10 June 2026 at 22:02

As the Republican Party copes with the pitfalls of its allegiance to a historically unpopular president ahead of the midterm elections, conservative lawmakers are scraping the barrel of desperate tactics and resorting to brazen racism.

Rep. James Comer, chairman of the House Oversight Committee, demonstrated this when he lobbed a deluded accusation on Fox News that “minority communities” in blue states are “especially” responsible for “rampant fraud.” It’s the sort of racist remark one might expect from a Ku Klux Klansman, not the leader of a congressional committee.

Comer: "What we're seeing especially in the blue states is there is rampant fraud, especially in the minority communities" pic.twitter.com/fkmHORqDGV

— Aaron Rupar (@atrupar) June 9, 2026

To state what should be obvious, Comer’s racist claim is also baseless. It aligns with bigoted claims that President Donald Trump — someone who has been found liable for fraud — has made while his administration has pushed debunked claims to portray the Somali community as rife with fraudsters. (Trump is appealing in his civil fraud case.)

Rep. Tom Emmer, R-Minn., echoed Trump’s racism back in December when he made the false claim that Somalians were responsible for “80%” of crime in Minnesota’s Twin Cities. The fundamental conceit behind these baseless attacks — apparent attempts to portray nonwhite people as more prone to crime — is a tired trope that has been deployed by white supremacists for centuries.

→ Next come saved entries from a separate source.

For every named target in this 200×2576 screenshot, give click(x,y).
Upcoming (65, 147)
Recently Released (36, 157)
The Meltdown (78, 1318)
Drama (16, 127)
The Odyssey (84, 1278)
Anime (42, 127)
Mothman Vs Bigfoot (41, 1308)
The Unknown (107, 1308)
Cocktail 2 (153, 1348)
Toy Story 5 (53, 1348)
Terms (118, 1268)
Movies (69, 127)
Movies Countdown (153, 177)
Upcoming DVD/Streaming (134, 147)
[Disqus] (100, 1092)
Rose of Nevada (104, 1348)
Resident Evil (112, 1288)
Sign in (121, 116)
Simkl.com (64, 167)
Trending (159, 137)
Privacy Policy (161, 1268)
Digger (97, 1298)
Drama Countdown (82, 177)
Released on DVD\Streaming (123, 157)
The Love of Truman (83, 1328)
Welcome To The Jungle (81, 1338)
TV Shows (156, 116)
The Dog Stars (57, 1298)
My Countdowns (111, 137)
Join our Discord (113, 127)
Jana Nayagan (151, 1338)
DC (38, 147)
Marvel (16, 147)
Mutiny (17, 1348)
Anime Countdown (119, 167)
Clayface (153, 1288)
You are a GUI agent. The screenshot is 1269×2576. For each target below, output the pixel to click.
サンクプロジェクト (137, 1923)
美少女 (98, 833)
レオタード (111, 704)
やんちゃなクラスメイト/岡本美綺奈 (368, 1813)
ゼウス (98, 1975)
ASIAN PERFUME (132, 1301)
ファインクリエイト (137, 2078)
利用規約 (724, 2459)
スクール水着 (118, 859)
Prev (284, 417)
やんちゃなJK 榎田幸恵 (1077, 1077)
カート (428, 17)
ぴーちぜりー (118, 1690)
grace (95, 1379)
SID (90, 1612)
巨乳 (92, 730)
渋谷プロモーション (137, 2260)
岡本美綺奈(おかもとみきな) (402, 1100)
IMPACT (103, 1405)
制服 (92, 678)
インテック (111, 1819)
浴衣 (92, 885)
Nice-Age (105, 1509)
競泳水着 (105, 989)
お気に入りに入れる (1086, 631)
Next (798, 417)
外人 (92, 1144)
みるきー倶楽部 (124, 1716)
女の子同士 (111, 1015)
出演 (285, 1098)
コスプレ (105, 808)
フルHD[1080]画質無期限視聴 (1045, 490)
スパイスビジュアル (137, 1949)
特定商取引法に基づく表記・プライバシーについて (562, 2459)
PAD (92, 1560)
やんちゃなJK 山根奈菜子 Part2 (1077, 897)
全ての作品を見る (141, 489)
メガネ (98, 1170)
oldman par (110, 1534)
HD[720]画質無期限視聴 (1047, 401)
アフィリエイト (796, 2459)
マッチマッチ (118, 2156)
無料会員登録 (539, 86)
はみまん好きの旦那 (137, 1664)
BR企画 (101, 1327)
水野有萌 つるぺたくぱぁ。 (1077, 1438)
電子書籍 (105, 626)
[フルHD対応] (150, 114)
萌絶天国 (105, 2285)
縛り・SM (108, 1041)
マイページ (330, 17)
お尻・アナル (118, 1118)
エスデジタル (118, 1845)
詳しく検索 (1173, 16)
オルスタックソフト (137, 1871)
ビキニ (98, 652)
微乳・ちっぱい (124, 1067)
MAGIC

But with regard to Comer’s remarks, there’s no evidence that “minority communities” are responsible for rampant fraud. The term “minority” is a nonspecific one that can essentially mean whichever group the person uttering it wants to include, but in this case it’s effectively useless for all purposes except racist scapegoating.

To be clear: Racial or ethnic groups cannot be collectively responsible for fraud — individuals can be.

Otherwise, one could look at the growing list of fraudsters Trump has pardoned, note the large number of white dudes on that list and draw a conclusion that this data — along with Trump’s own history — proves there is a rampant fraud crisis among the white community.

I suspect Comer isn’t as interested in opening that can of worms as he is in peddling racist rhetoric to the masses.